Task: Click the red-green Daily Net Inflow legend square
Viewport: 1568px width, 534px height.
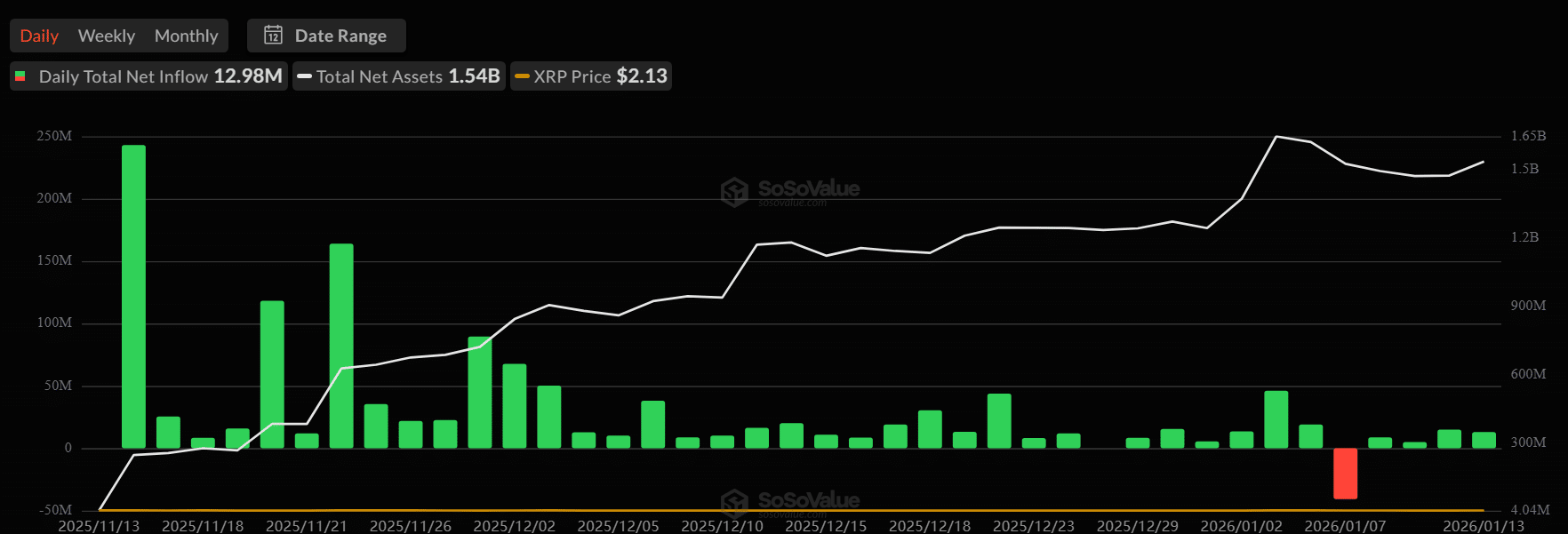Action: 20,76
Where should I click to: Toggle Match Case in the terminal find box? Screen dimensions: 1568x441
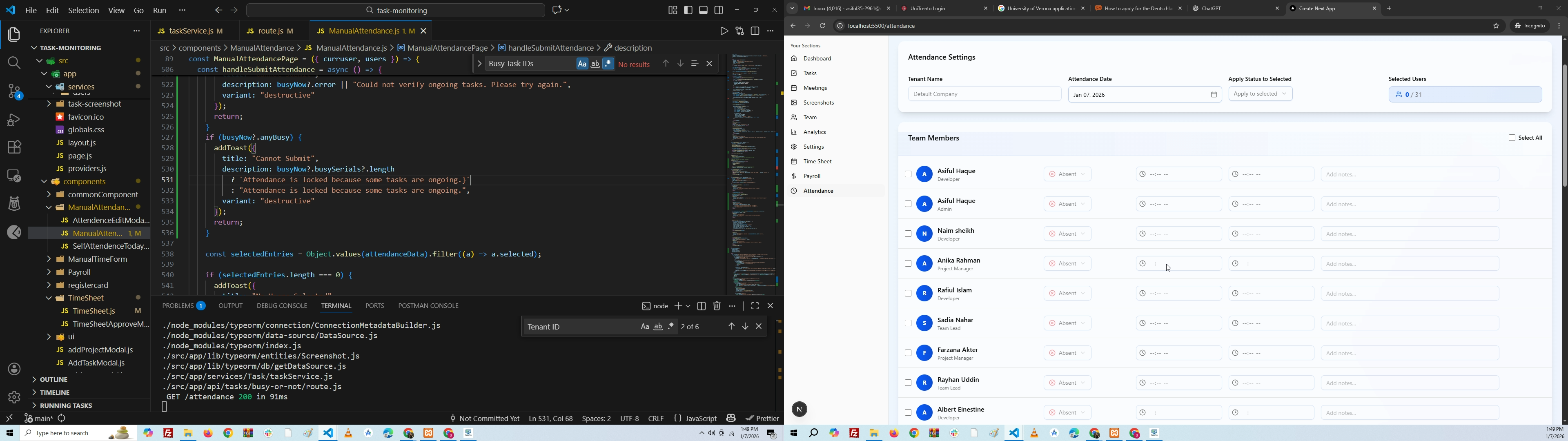(645, 327)
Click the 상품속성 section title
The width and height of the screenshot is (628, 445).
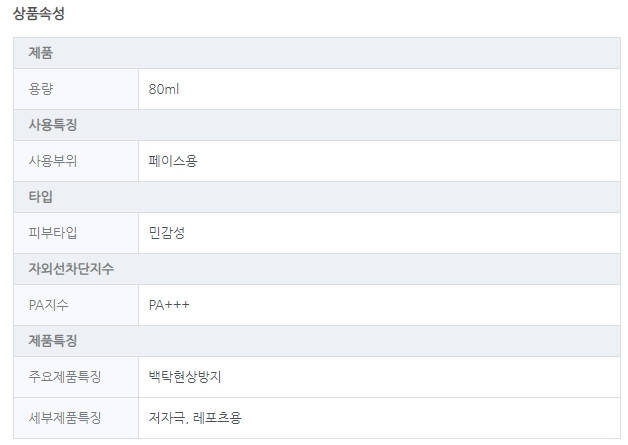(40, 15)
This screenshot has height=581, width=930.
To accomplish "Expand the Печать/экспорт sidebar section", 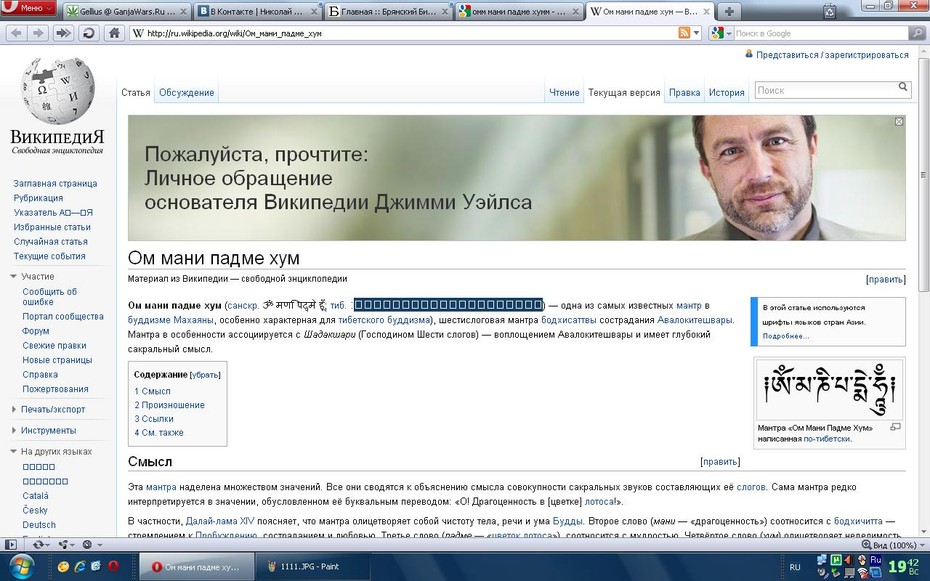I will pyautogui.click(x=14, y=409).
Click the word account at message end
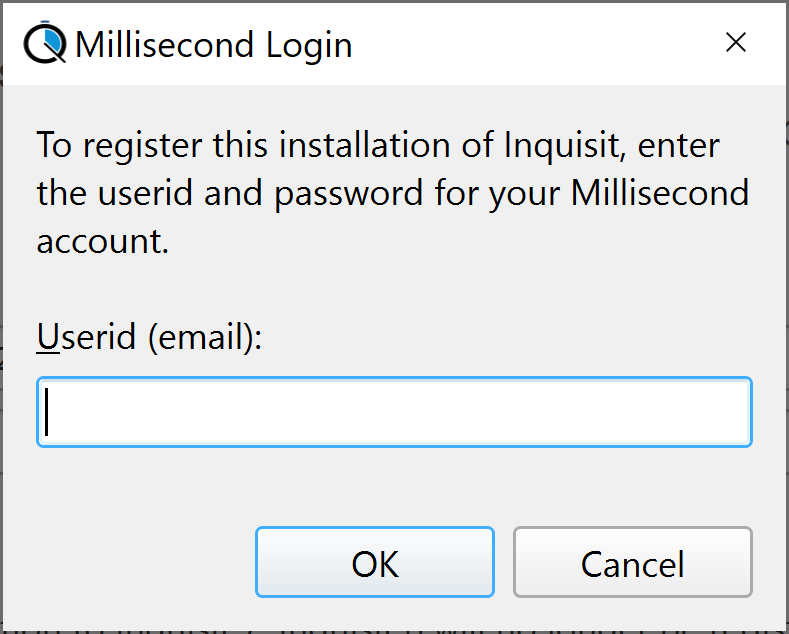The image size is (789, 634). (102, 241)
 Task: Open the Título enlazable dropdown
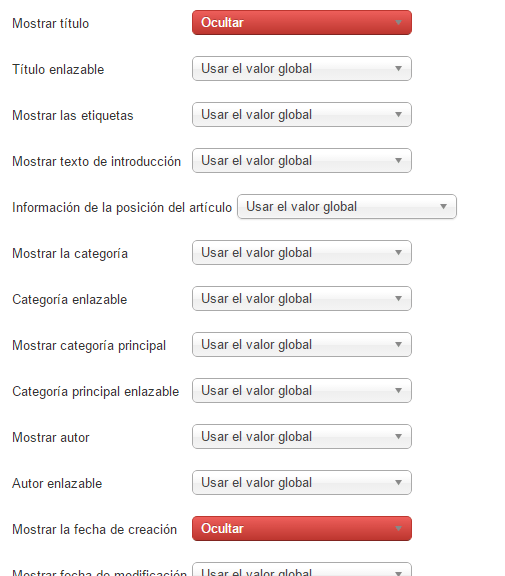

════════════════════

* _Task to complete_
Can you reproduce the entries starting at the line that contains "Click the word account at message end" and ending at the last entry, substituting "menu" for "dropdown" and changing nothing else? Leave the pictures out.

* _Answer to the task_
Click the word account at message end
The image size is (789, 634). (102, 241)
 Task: Open the Título enlazable menu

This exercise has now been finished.